§ Your goal
Copy each of the following lines out verbatim, with every line of the data kept in its original order.

-- START Input data --

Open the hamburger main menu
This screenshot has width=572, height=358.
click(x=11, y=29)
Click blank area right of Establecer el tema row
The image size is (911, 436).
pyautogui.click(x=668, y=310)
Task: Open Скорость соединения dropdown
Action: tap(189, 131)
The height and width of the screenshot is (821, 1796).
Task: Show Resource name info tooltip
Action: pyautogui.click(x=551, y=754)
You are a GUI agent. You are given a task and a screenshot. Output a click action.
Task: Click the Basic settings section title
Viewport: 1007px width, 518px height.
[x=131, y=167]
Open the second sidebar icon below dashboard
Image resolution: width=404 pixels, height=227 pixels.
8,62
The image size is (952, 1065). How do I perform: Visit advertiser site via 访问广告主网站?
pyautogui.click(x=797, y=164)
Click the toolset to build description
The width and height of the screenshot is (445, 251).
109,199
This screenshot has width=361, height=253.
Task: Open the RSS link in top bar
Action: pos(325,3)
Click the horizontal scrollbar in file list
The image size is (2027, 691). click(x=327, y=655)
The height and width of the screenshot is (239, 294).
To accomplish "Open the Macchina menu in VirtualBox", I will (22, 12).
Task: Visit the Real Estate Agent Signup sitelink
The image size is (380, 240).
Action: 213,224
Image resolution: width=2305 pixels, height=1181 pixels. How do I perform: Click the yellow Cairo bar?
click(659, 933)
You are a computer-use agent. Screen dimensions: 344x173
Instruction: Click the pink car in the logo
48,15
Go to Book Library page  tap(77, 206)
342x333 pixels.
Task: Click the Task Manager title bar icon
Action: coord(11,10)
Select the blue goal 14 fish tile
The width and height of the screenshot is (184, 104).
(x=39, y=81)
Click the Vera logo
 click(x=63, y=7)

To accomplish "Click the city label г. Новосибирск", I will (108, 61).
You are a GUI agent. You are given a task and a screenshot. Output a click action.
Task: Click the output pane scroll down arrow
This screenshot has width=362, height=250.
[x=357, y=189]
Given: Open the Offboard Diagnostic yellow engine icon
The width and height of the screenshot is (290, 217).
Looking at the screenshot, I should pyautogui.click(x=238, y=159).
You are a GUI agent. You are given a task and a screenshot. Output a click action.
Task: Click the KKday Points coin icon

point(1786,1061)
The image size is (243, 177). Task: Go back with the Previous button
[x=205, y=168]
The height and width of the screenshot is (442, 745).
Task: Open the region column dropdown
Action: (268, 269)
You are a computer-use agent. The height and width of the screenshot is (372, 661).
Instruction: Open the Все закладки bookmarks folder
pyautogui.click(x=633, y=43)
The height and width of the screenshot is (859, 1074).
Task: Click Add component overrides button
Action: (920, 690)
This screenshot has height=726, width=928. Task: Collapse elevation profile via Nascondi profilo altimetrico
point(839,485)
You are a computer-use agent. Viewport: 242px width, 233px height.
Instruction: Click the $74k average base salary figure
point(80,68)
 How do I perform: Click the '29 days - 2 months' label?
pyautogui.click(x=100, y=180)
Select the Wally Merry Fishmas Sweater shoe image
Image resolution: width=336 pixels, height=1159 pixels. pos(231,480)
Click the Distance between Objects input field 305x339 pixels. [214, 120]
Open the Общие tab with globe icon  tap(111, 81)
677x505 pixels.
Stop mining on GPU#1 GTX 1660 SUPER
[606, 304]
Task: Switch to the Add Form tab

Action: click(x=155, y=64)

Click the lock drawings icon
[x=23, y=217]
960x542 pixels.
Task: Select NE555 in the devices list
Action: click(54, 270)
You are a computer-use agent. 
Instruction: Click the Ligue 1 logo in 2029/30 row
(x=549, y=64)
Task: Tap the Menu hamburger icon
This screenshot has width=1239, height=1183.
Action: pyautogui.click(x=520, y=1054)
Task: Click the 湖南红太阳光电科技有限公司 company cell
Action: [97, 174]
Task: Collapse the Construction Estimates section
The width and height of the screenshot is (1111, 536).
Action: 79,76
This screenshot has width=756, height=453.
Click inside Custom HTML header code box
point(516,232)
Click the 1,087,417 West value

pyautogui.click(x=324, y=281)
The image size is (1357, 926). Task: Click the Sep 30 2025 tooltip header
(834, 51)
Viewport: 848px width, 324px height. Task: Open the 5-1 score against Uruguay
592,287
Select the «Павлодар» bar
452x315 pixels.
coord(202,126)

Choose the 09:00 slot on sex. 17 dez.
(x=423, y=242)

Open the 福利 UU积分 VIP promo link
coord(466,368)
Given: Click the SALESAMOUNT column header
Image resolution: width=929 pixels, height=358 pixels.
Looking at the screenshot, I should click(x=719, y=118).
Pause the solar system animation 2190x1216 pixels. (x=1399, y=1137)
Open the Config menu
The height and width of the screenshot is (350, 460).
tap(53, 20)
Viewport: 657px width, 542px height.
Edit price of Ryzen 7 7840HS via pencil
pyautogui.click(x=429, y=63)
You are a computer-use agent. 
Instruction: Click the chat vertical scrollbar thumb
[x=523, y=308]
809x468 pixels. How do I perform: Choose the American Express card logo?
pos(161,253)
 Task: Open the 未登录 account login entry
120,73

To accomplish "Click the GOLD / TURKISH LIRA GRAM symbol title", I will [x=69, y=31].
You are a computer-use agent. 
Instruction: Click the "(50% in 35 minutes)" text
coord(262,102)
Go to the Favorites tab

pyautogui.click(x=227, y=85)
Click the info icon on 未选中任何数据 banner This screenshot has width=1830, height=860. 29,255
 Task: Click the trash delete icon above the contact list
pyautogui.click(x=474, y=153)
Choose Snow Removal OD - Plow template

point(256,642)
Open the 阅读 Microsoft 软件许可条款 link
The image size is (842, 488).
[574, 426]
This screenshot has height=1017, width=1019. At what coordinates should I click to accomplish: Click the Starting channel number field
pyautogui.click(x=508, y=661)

-- END Input data --

§ Worked solution
Open the hamburger main menu
This screenshot has width=572, height=358.
click(x=11, y=29)
Click blank area right of Establecer el tema row
The image size is (911, 436).
pyautogui.click(x=668, y=310)
Task: Open Скорость соединения dropdown
Action: tap(189, 131)
The height and width of the screenshot is (821, 1796).
Task: Show Resource name info tooltip
Action: pyautogui.click(x=551, y=754)
You are a GUI agent. You are given a task and a screenshot. Output a click action.
Task: Click the Basic settings section title
Viewport: 1007px width, 518px height.
[x=131, y=167]
Open the second sidebar icon below dashboard
Image resolution: width=404 pixels, height=227 pixels.
8,62
The image size is (952, 1065). How do I perform: Visit advertiser site via 访问广告主网站?
pyautogui.click(x=797, y=164)
Click the toolset to build description
The width and height of the screenshot is (445, 251).
109,199
This screenshot has width=361, height=253.
Task: Open the RSS link in top bar
Action: pos(325,3)
Click the horizontal scrollbar in file list
The image size is (2027, 691). click(x=327, y=655)
The height and width of the screenshot is (239, 294).
To accomplish "Open the Macchina menu in VirtualBox", I will (22, 12).
Task: Visit the Real Estate Agent Signup sitelink
The image size is (380, 240).
Action: 213,224
Image resolution: width=2305 pixels, height=1181 pixels. How do I perform: Click the yellow Cairo bar?
click(659, 933)
You are a computer-use agent. Screen dimensions: 344x173
Instruction: Click the pink car in the logo
48,15
Go to Book Library page  tap(77, 206)
342x333 pixels.
Task: Click the Task Manager title bar icon
Action: coord(11,10)
Select the blue goal 14 fish tile
The width and height of the screenshot is (184, 104).
(x=39, y=81)
Click the Vera logo
 click(x=63, y=7)

To accomplish "Click the city label г. Новосибирск", I will (108, 61).
You are a GUI agent. You are given a task and a screenshot. Output a click action.
Task: Click the output pane scroll down arrow
This screenshot has width=362, height=250.
[x=357, y=189]
Given: Open the Offboard Diagnostic yellow engine icon
The width and height of the screenshot is (290, 217).
Looking at the screenshot, I should pyautogui.click(x=238, y=159).
You are a GUI agent. You are given a task and a screenshot. Output a click action.
Task: Click the KKday Points coin icon

point(1786,1061)
The image size is (243, 177). Task: Go back with the Previous button
[x=205, y=168]
The height and width of the screenshot is (442, 745).
Task: Open the region column dropdown
Action: (268, 269)
You are a computer-use agent. The height and width of the screenshot is (372, 661).
Instruction: Open the Все закладки bookmarks folder
pyautogui.click(x=633, y=43)
The height and width of the screenshot is (859, 1074).
Task: Click Add component overrides button
Action: (920, 690)
This screenshot has height=726, width=928. Task: Collapse elevation profile via Nascondi profilo altimetrico
point(839,485)
You are a computer-use agent. Viewport: 242px width, 233px height.
Instruction: Click the $74k average base salary figure
point(80,68)
 How do I perform: Click the '29 days - 2 months' label?
pyautogui.click(x=100, y=180)
Select the Wally Merry Fishmas Sweater shoe image
Image resolution: width=336 pixels, height=1159 pixels. pos(231,480)
Click the Distance between Objects input field 305x339 pixels. [214, 120]
Open the Общие tab with globe icon  tap(111, 81)
677x505 pixels.
Stop mining on GPU#1 GTX 1660 SUPER
[606, 304]
Task: Switch to the Add Form tab

Action: click(x=155, y=64)

Click the lock drawings icon
[x=23, y=217]
960x542 pixels.
Task: Select NE555 in the devices list
Action: click(54, 270)
You are a computer-use agent. 
Instruction: Click the Ligue 1 logo in 2029/30 row
(x=549, y=64)
Task: Tap the Menu hamburger icon
This screenshot has width=1239, height=1183.
Action: pyautogui.click(x=520, y=1054)
Task: Click the 湖南红太阳光电科技有限公司 company cell
Action: [97, 174]
Task: Collapse the Construction Estimates section
The width and height of the screenshot is (1111, 536).
Action: 79,76
This screenshot has width=756, height=453.
Click inside Custom HTML header code box
point(516,232)
Click the 1,087,417 West value

pyautogui.click(x=324, y=281)
The image size is (1357, 926). Task: Click the Sep 30 2025 tooltip header
(834, 51)
Viewport: 848px width, 324px height. Task: Open the 5-1 score against Uruguay
592,287
Select the «Павлодар» bar
452x315 pixels.
coord(202,126)

Choose the 09:00 slot on sex. 17 dez.
(x=423, y=242)

Open the 福利 UU积分 VIP promo link
coord(466,368)
Given: Click the SALESAMOUNT column header
Image resolution: width=929 pixels, height=358 pixels.
Looking at the screenshot, I should click(x=719, y=118).
Pause the solar system animation 2190x1216 pixels. (x=1399, y=1137)
Open the Config menu
The height and width of the screenshot is (350, 460).
tap(53, 20)
Viewport: 657px width, 542px height.
Edit price of Ryzen 7 7840HS via pencil
pyautogui.click(x=429, y=63)
You are a computer-use agent. 
Instruction: Click the chat vertical scrollbar thumb
[x=523, y=308]
809x468 pixels. How do I perform: Choose the American Express card logo?
pos(161,253)
 Task: Open the 未登录 account login entry
120,73

To accomplish "Click the GOLD / TURKISH LIRA GRAM symbol title", I will [x=69, y=31].
You are a computer-use agent. 
Instruction: Click the "(50% in 35 minutes)" text
coord(262,102)
Go to the Favorites tab

pyautogui.click(x=227, y=85)
Click the info icon on 未选中任何数据 banner This screenshot has width=1830, height=860. 29,255
 Task: Click the trash delete icon above the contact list
pyautogui.click(x=474, y=153)
Choose Snow Removal OD - Plow template

point(256,642)
Open the 阅读 Microsoft 软件许可条款 link
The image size is (842, 488).
[574, 426]
This screenshot has height=1017, width=1019. At what coordinates should I click to accomplish: Click the Starting channel number field
pyautogui.click(x=508, y=661)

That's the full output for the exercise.